The prime minister won a display of continental solidarity in her push to punish Moscow for the nerve agent attack in Salisbury. It surprised some British officials and contrasted sharply with the past two years of frosty summitry since Britons voted to quit the bloc and seek a better global role alone.
Summit chair Donald Tusk, so often a prophet of doom for Britain’s prospects after Brexit, hailed the warm atmosphere:
“In these difficult circumstances, I am personally especially pleased that, despite the tough Brexit negotiations, the European Union has demonstrated unanimous and unequivocal unity with the UK in the face of this attack,” he said.
British hopes of closer bilateral relations with its similarly free-trading former colonies have been challenged by fears of a trade war with Washington.

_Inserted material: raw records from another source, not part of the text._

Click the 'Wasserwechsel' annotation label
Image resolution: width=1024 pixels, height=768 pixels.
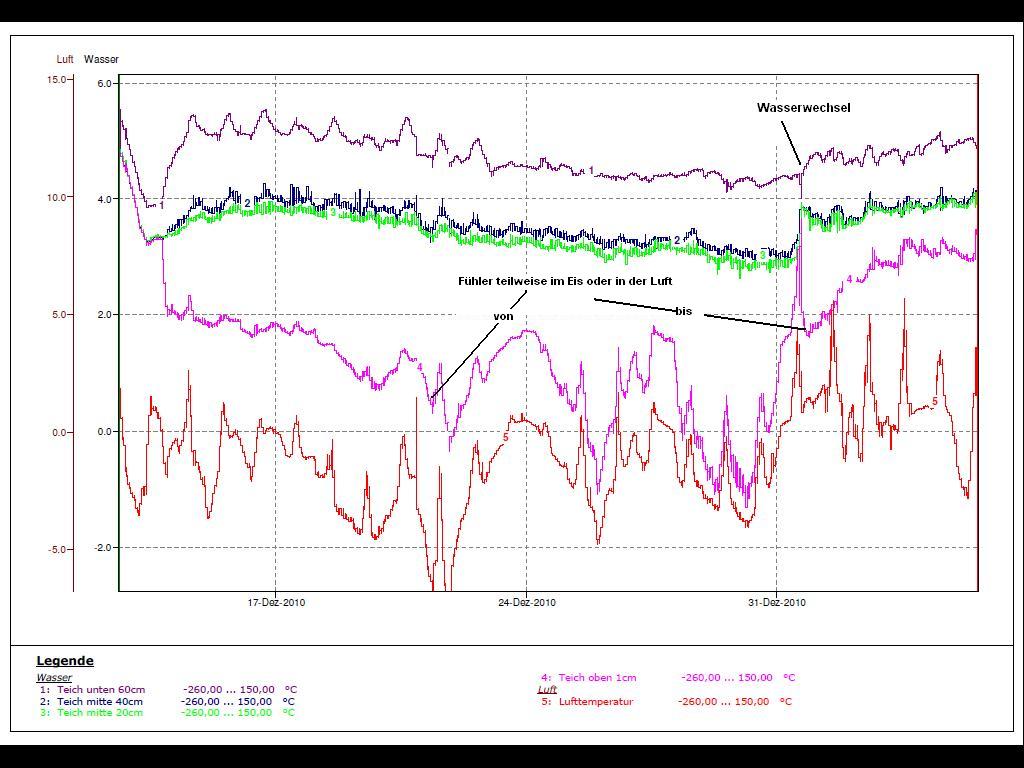(803, 108)
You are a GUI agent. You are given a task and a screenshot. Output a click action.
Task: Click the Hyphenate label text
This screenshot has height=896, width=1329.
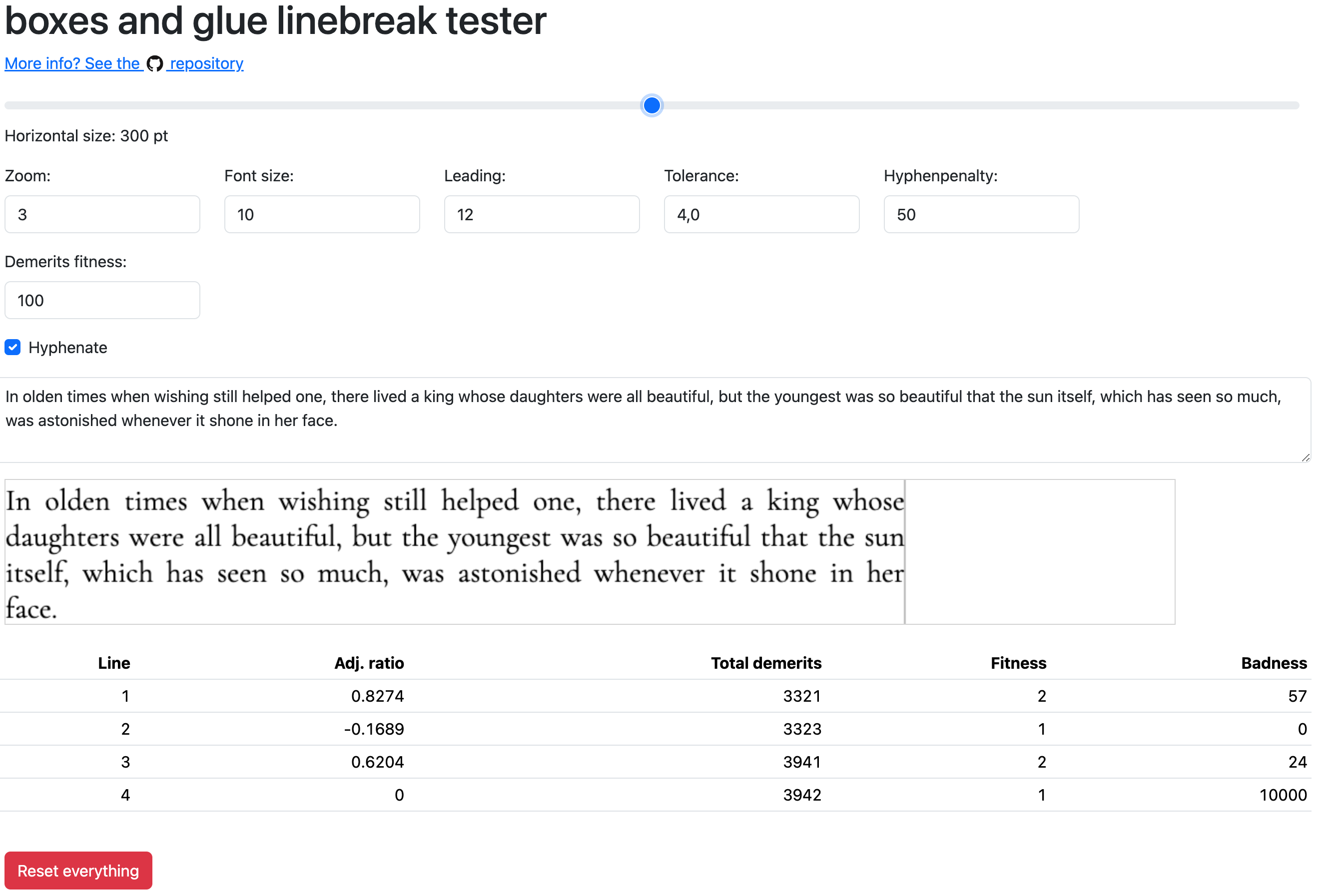click(x=67, y=348)
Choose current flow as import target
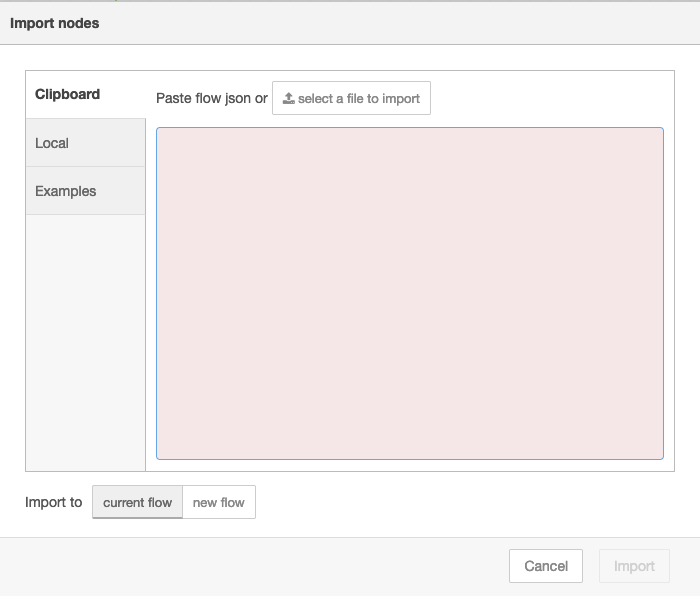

President Donald Trump has slapped new tariffs on steel imports, but offered respite on Friday to the EU after a fierce collective response from Brussels.
May made a point of staying in Brussels overnight in order to join the 27 remaining EU leaders in a joint affirmation of their belief in free trade, reminding voters back home that blocking U.S. tariff barriers was in the interest of British steelworkers.
Elsewhere in Europe, Norway’s important metals exporters got less comfort than May. Outside the European Union, Oslo was left complaining that it was not covered by Trump’s exemption order.
May’s peers, who after her departure confirmed their plan to give Britain an “ambitious” post-Brexit free trade pact, hoped she took away a message from a summit for once dominated by external challenges rather than Brexit.
“In a perverse way, Russia and the United States help us,” said one senior EU diplomat hoping to keep the British close.
“Britain has a chance to see who their real friends are.”
Few believe the British can be persuaded to change their minds on membership before March next year - though some would like that. But the approach of that deadline prompted some summiteers into wistful musings on what they saw as the ironies of Brexit.
“With the state of the world today, from Trump to Putin,” said a second EU diplomat, “this summit shows again what madness Brexit is.”
Dutch Prime Minister Mark Rutte, one of May’s closest allies on the continent, summed up the mood of regret:
“It’s so strange, isn’t it, that when this is going on in the world, Salisbury, the situation with the United States, and we are all standing together in solidarity ... that we now have to talk about the departure of the United Kingdom from the EU.